**ZU ERLEDIGEN**
- a) Beantworte die folgenden Fragen zum Artikel über die Zinsderivate:
(i) Bei welcher Fraktion gibt es derzeit noch Vorbehalte?
(ii) Mit welcher Bank wurden die Derivat-Geschäfte abgeschlossen?
(iii) Welches Amt hat Dorothea Luppold inne?
- b) Gib aus dem Artikel über die Zinsderivate den Abschnitt wieder, der mit den Worten „Mit diesbezüglichen Behauptungen“ beginnt und mit „zu zulässigen Kreditgeschäften.“ endet. Ersetze darin „Kommunen“ durch „Städte“.
- c) Entscheide für jede Aussage, ob sie mit dem Artikel über die Zinsderivate übereinstimmt:
(i) Der Artikel erschien im Pforzheimer Kurier vom 04.02.2010.
(ii) Aus den Derivat-Geschäften drohen Verluste von bis zu 55 Millionen Euro.
(iii) Florentin Goldmann ist Fraktionsvorsitzender der CDU.

**LESETEXT**
„Es gibt keine andere Lösung“
Fast alle Fraktionen wollen 55 Millionen teurem Vorschlag zur Auflösung der Derivate folgen
Pforzheimer Kurier 04.02.2010
Stadt: Klage gegen Banken immer noch möglich
Von unserem Redaktionsmitglied Mike Bartel
Der Stadt bleibt gar nichts anderes übrig, als ihre mutmaßlich gesetzeswidrigen Zinsderivate so schnell wie möglich loszuwerden. Dies ist am Tag nach der Auflösungsempfehlung von OB Gert Hager (der Pforzheimer Kurier berichtete) die nahezu einhellige Meinung in den Fraktionen des Gemeinderats. Vorbehalte gibt es derzeit nur noch bei der FDP.
Die Derivat-Geschäfte mit J. P. Morgan, aus denen Verluste von bis 77,5 Millionen Euro drohen, aufzulösen und stattdessen einen langfristigen Kredit über 55 Millionen Euro abzuschließen, das ist nach Ansicht des CDU-Fraktionsvorsitzender Florentin Goldmann „wohl der einzig gangbare Weg“. Da es sich um rein spekulative und damit unzulässige Papiere handle, gibt es für ihn „so, wie es uns präsentiert worden ist, keine andere Lösung“. Unabhängig davon gelte es zu erfragen, ob das Vorgehen der damaligen Verantwortlichen von vornherein gesetzeswidrig war.
Mit diesbezüglichen Behauptungen „außerordentlich vorsichtig“ ist nach eigenem Bekunden die SPD-Fraktionsvorsitzende Dorothea Luppold. Die Verwendung von Derivaten sei unter bestimmten Voraussetzungen grundsätzlich möglich, „aber diese Papiere entsprechen offenbar nicht dem, was Kommunen dürfen“. Deswegen müsse man schnellstens zurück zu zulässigen Kreditgeschäften.

Gespeicherte Dateneinträge:
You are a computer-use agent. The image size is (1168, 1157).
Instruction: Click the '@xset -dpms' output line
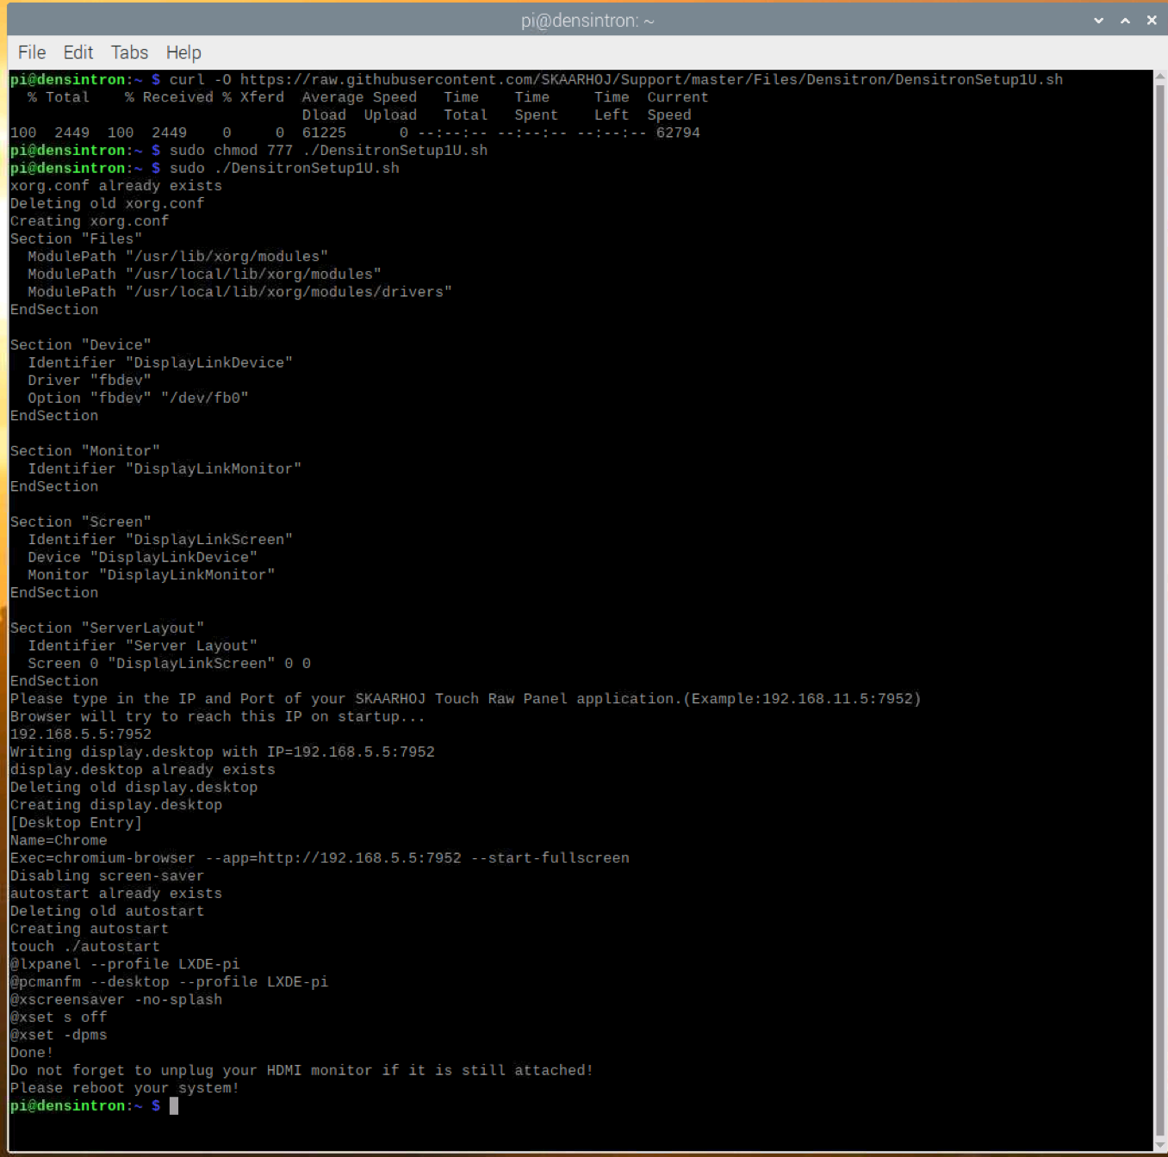coord(59,1035)
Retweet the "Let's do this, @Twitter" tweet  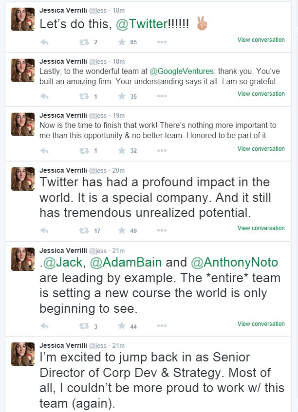coord(84,42)

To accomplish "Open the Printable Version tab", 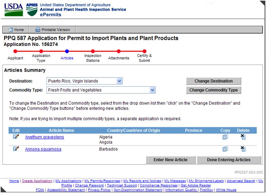I will tap(53, 30).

**ANTWORTEN JE AUFGABE**
- a)
(i) Bei der FDP.
(ii) Mit J. P. Morgan.
(iii) Sie ist SPD-Fraktionsvorsitzende.

- b)
Mit diesbezüglichen Behauptungen „außerordentlich vorsichtig“ ist nach eigenem Bekunden die SPD-Fraktionsvorsitzende Dorothea Luppold. Die Verwendung von Derivaten sei unter bestimmten Voraussetzungen grundsätzlich möglich, „aber diese Papiere entsprechen offenbar nicht dem, was Städte dürfen“. Deswegen müsse man schnellstens zurück zu zulässigen Kreditgeschäften.

- c)
(i) Ja: „Pforzheimer Kurier 04.02.2010“
(ii) Nein: „aus denen Verluste von bis 77,5 Millionen Euro drohen“
(iii) Ja: „CDU-Fraktionsvorsitzender Florentin Goldmann“